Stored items
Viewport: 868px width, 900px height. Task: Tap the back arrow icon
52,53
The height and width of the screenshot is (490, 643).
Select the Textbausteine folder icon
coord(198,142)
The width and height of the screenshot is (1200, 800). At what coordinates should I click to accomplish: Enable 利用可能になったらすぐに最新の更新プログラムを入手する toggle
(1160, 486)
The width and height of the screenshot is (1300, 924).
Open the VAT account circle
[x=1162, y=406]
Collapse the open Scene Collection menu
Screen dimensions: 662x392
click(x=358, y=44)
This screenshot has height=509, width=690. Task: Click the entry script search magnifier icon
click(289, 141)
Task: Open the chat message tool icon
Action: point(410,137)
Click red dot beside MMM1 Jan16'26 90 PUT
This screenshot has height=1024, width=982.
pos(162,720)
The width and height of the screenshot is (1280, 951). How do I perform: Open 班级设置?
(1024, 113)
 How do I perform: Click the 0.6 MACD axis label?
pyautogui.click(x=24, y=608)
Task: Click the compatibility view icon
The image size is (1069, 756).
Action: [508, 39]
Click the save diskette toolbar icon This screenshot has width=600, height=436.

§ **Task instructions**: Extract the data in full. Keep it word for word.

§ **Response to this exercise**:
Viewport: 868px width, 900px height. Task: Tap the back arrow icon
52,53
The height and width of the screenshot is (490, 643).
Select the Textbausteine folder icon
coord(198,142)
The width and height of the screenshot is (1200, 800). At what coordinates should I click to accomplish: Enable 利用可能になったらすぐに最新の更新プログラムを入手する toggle
(1160, 486)
The width and height of the screenshot is (1300, 924).
Open the VAT account circle
[x=1162, y=406]
Collapse the open Scene Collection menu
Screen dimensions: 662x392
click(x=358, y=44)
This screenshot has height=509, width=690. Task: Click the entry script search magnifier icon
click(289, 141)
Task: Open the chat message tool icon
Action: point(410,137)
Click red dot beside MMM1 Jan16'26 90 PUT
This screenshot has height=1024, width=982.
pos(162,720)
The width and height of the screenshot is (1280, 951). How do I perform: Open 班级设置?
(1024, 113)
 How do I perform: Click the 0.6 MACD axis label?
pyautogui.click(x=24, y=608)
Task: Click the compatibility view icon
The image size is (1069, 756).
Action: [508, 39]
Click the save diskette toolbar icon This screenshot has width=600, height=436.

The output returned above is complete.